In 2016, CAROL worked with the nonprofit education research group Ithaka S+R to convene a group of about 70 higher education scholars and leaders from a diverse set of schools and other education organizations, to think through what ethical responsibility regarding student data might look like.
"Our inherent conceptions of student privacy and data security were built in a period of paper records, in which different strands of information describing students were not so easily integrated," Stevens said. "Now we can combine any data an organization has about students in a digital platform, so that raises very large questions about what is part of the student record and what is not. Are card swipes in the cafeteria part of the student record — or completely extraneous? There isn't an obvious technical answer to a question like that."

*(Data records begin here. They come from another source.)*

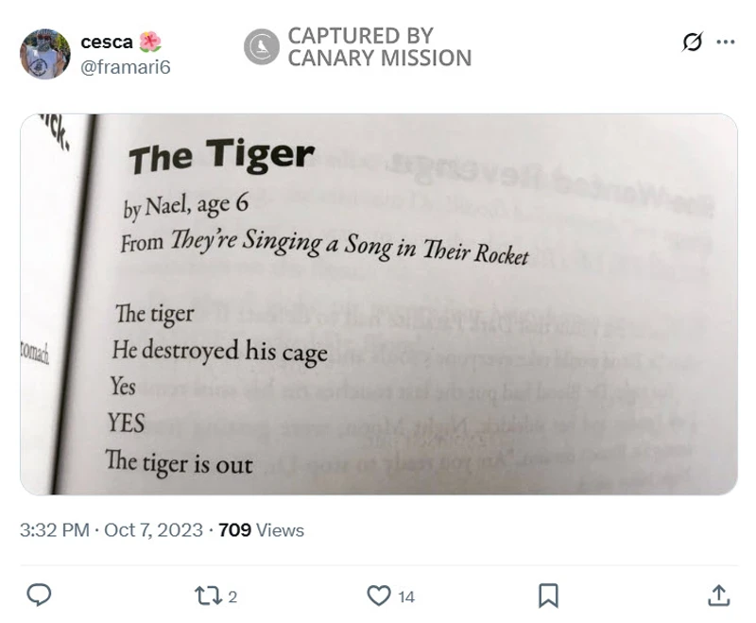Open the @framari6 handle link
Viewport: 756px width, 623px height.
point(125,66)
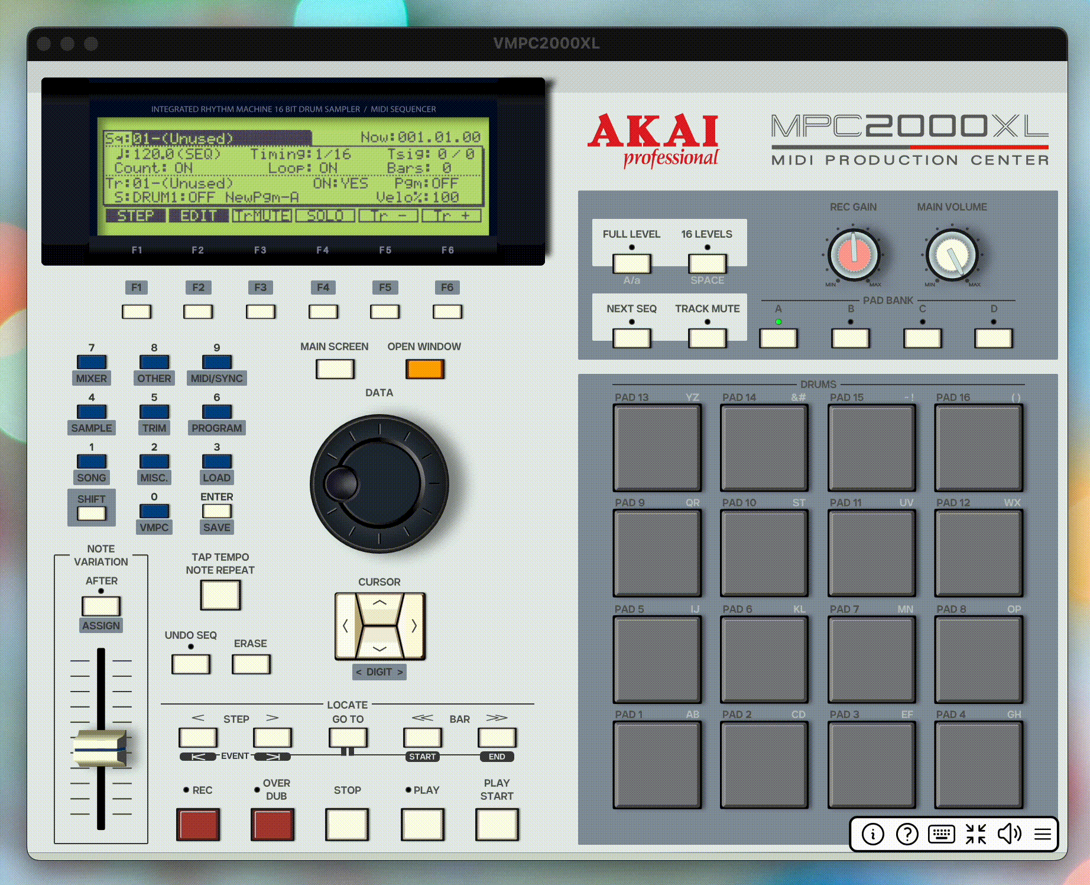Viewport: 1090px width, 885px height.
Task: Toggle the Track Mute button
Action: tap(707, 338)
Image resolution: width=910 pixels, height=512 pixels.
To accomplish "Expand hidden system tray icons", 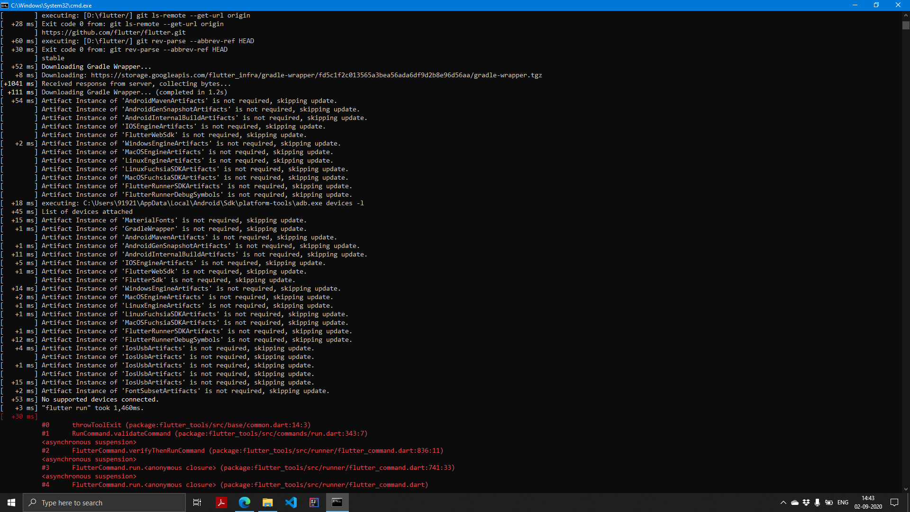I will 783,503.
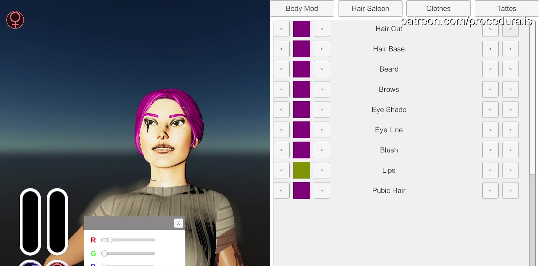Advance to next Lips color on left

(x=322, y=170)
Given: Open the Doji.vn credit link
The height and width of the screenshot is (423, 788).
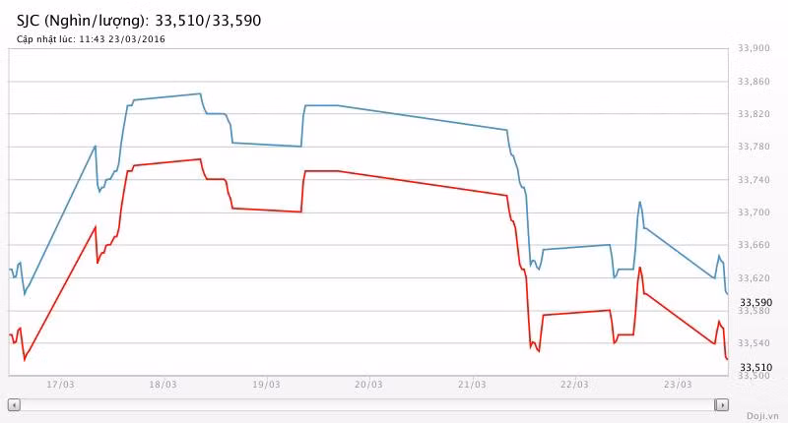Looking at the screenshot, I should [761, 416].
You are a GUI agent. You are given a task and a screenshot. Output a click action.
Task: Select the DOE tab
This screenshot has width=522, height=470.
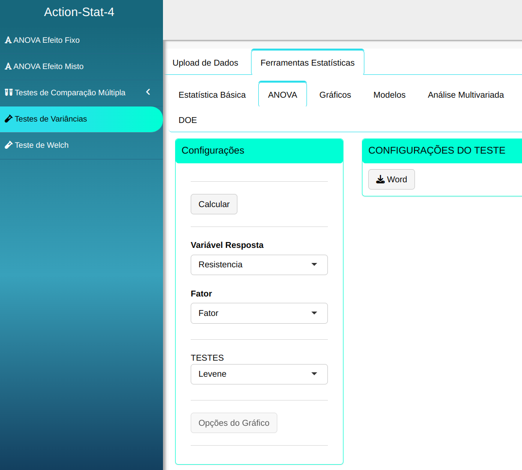click(188, 120)
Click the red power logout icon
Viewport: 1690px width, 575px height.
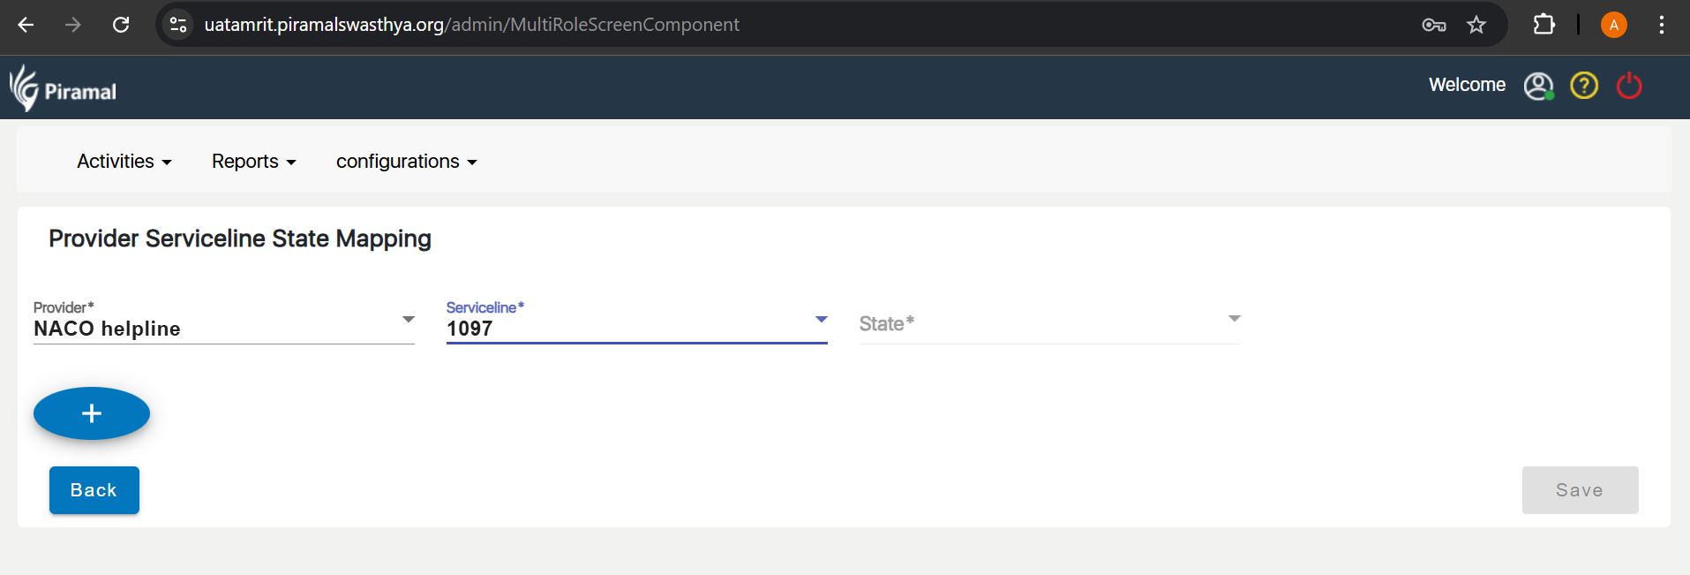(x=1628, y=86)
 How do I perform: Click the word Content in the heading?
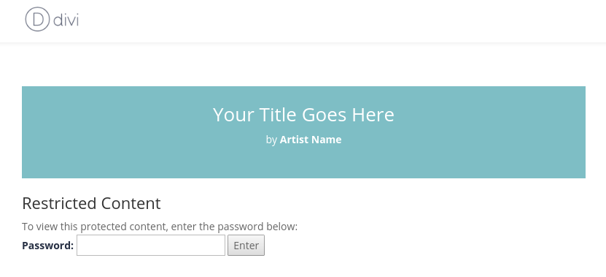pos(131,203)
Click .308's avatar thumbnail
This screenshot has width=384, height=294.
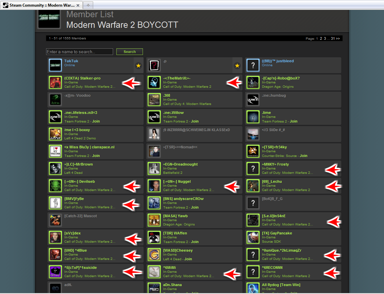tap(154, 99)
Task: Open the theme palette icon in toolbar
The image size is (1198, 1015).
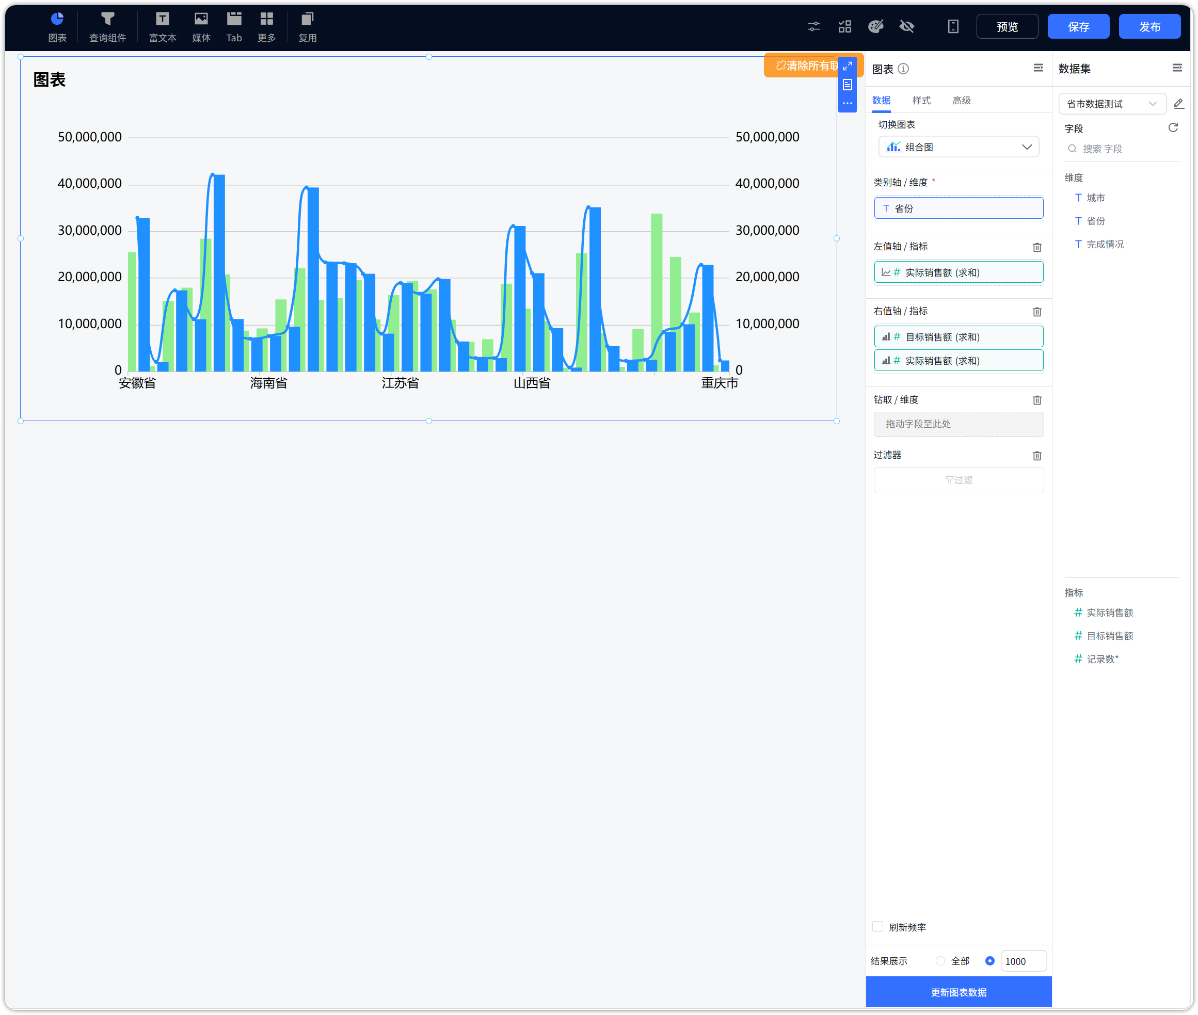Action: 876,26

Today, educators often share the task of instruction with multiple parties, many of which are for-profit firms, Stevens noted. For instance, Stanford uses Instructure's Canvas learning management system. Canvas has a great deal of information describing basic educational processes at Stanford. Whose data are those?
"We tried to frame conversations and make a mark in the landscape so that as these questions continue to be discussed, we won't have to reinvent the wheel every time," Stevens said. Referring to the effort at the University of California, he thought it understandable that large public systems would be further along because they have greater obligations to be transparent than private institutions, "but we all face these questions," he said. "We can think about them in technical or compliance terms, but I prefer to think of them as a large ethical opportunity — what is the right thing for an educational institution to do?"
Learning from the EU
The European Union's General Data Protection Regulation (GDPR) goes into effect later this month. That means universities in Europe and the UK have to reconsider how they inform students and staff of the personal information being collected about them, as well as the purposes for which it may be used, including any results of learning analytics.
Stevens noted that these conversations are much further along in the EU countries just by virtue of a different data tradition. The presumed responsibilities that governments have relative to citizen protection are different in Europe.
"One of the open questions is: Will the EU conversation become the default standard for responsible use of student data in the United States? I would prefer that the answer is no," he said. "The EU conversation should inform what we do here, but the default strategy for institutions in dealing with data policy issues is compliance. What I worry about is that we will just move that default compliance to an EU standard, thereby obviating the discussion once again, instead of working through the responsibilities of educators. That is a more interesting and ethically consequential conversation."
Is there an obvious place on a university campus for these data policy efforts to reside? "These questions typically fall to IT offices or institutional research offices, which tend to be organized around compliance, and are not set up to have these normative conversations that must be had," Stevens said. "Neither institutional leadership nor philanthropists are giving these larger ethical questions about data use the attention they deserve. We are having conversations about compliance and regulation rather than first principles and goals, which is what we should be talking about."